Spruce wrote:A$$wipe sits on a throne of lies. Who knows what the real story is with anything she says. She and her bison have been caught in multiple lies about many different things over the years. "Handmade items by stay-at-home moms" ring a bell?
Why would anyone believe her at this point? The truth and A$$wipe are not well acquainted. I may be going far out on a limb, but I think it's safe to say those kids will be out of diapers by age 4, and if they're not, the children's pediatrician will certainly be concerned as well as the KADs who think this couple can do no wrong.
I always hesitate posting this when the subject comes up, because I want to spare this child some dignity but since I'm not using any names or photos I will because there is zero chance you will ever know who I mean.
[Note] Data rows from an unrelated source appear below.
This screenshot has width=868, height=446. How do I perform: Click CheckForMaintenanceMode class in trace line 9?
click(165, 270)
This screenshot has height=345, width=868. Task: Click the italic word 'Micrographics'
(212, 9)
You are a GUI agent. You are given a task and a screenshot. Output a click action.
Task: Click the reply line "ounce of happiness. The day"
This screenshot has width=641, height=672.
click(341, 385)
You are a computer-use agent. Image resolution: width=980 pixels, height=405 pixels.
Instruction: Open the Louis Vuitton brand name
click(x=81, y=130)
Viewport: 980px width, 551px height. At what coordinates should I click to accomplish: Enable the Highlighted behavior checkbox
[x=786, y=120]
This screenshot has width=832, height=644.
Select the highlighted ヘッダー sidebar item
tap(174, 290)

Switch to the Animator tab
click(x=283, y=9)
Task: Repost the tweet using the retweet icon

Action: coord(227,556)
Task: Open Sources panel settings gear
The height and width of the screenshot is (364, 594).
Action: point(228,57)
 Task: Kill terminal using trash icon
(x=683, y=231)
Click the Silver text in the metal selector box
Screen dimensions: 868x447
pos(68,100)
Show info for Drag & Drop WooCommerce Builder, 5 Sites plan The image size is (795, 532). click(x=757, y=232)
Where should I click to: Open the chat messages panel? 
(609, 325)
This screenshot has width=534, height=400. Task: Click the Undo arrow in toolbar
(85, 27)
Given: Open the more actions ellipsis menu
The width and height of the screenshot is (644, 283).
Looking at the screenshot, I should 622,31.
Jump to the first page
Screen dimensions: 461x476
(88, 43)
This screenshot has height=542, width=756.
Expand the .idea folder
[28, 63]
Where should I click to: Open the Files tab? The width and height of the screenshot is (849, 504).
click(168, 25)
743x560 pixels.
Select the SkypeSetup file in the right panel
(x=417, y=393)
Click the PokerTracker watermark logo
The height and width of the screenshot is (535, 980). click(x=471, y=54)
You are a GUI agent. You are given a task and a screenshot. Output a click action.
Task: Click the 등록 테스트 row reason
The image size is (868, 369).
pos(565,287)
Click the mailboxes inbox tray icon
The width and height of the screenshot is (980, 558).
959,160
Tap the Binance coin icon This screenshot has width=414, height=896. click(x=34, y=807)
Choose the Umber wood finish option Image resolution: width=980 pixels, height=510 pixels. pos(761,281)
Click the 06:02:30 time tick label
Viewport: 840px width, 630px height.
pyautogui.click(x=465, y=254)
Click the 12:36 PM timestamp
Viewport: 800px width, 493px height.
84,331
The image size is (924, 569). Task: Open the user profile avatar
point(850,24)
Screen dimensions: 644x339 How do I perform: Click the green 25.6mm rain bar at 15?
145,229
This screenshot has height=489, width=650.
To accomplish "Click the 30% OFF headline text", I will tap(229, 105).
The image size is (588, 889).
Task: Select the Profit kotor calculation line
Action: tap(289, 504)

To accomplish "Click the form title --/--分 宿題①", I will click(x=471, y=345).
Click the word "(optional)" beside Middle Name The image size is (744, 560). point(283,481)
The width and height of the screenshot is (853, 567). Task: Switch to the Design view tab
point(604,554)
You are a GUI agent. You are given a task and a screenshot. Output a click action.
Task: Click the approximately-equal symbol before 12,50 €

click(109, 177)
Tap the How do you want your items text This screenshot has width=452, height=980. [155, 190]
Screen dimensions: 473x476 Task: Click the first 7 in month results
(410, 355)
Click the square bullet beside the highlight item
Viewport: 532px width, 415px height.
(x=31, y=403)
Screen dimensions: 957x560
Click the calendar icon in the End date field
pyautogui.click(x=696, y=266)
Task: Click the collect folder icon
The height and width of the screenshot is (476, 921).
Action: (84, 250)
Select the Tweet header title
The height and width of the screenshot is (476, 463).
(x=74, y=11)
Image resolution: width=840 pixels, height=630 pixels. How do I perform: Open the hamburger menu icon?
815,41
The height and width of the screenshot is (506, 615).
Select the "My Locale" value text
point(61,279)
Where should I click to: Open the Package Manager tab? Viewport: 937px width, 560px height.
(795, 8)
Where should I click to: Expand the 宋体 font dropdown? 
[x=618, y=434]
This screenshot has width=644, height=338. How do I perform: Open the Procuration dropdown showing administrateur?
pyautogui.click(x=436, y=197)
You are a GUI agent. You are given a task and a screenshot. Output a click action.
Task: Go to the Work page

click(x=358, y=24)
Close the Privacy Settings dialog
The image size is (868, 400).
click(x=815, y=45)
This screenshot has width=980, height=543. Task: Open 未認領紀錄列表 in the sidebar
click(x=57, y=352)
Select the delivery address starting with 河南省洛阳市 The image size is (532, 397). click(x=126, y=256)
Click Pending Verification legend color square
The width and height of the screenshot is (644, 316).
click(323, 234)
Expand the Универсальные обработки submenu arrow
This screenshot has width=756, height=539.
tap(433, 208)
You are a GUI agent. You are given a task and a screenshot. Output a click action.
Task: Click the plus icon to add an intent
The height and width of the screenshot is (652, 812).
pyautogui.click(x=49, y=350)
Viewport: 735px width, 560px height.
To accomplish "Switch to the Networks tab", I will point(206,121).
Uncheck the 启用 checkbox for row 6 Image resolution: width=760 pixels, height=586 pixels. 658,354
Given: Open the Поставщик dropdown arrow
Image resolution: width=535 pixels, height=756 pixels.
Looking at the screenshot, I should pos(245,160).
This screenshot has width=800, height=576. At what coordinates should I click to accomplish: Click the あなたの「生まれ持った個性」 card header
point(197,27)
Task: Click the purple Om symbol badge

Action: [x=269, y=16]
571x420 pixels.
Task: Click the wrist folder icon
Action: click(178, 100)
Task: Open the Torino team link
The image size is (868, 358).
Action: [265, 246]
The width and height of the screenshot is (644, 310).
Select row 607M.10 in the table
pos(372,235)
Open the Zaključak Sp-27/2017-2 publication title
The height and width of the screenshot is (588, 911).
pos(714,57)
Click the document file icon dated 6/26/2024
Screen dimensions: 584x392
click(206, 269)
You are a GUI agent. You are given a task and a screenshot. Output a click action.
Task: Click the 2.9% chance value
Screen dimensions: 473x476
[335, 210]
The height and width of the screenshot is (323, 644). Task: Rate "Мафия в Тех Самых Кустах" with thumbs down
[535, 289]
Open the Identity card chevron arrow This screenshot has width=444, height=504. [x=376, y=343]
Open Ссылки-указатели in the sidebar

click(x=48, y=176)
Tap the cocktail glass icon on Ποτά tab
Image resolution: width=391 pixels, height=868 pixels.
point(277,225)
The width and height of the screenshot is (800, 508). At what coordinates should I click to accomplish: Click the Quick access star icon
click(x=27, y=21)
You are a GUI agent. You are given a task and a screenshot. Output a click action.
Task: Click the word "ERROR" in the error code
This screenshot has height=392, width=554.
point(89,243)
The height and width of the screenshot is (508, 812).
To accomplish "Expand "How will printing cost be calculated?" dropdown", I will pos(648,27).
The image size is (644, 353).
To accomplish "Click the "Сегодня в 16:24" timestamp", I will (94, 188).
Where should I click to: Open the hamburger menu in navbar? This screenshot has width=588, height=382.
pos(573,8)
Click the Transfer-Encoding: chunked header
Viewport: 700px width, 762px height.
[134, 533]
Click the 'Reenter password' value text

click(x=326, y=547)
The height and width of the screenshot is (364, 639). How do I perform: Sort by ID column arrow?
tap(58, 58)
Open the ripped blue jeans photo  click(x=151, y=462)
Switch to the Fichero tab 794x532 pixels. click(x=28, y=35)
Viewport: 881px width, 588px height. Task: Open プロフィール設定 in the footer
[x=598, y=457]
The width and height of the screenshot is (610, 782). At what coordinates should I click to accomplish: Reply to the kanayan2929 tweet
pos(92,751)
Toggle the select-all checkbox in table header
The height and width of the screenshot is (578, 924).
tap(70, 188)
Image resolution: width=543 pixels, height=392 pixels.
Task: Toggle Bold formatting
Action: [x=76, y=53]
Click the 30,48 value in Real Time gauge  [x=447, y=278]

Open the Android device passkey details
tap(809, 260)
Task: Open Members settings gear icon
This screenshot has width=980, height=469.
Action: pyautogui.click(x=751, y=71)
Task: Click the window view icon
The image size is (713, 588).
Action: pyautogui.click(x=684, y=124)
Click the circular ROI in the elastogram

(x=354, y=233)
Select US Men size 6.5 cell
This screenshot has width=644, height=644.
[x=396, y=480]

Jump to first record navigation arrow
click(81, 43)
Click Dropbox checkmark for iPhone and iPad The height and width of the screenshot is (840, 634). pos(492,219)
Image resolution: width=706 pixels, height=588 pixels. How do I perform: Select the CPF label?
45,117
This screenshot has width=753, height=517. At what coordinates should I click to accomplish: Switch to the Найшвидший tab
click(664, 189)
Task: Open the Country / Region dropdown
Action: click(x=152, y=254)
But my nephew is 3 years and 9 months old. He is a freaking genius. And I'm not just saying that because I'm biased. His vocabulary is far beyond that of a normal almost 4 year old. Interestingly, he was evaluated for autism when he was about 2 1/2 because he was almost non verbal. Through a series of tests, the doctor (who is one of the most well respected neuro-developmental psych experts in our large metropolitan area) determined he was definitely not anywhere on the autism spectrum. He was simply not speaking because he didn't need to. His parents anticipated his every need before it arose and gave it to him. They spoke to him, not with him. Etc. Once they realized how to communicate properly, the floodgates opened and that kid wouldn't stop talking!
Anyhow, that's not even what I wanted to say. Just trying to build a picture here.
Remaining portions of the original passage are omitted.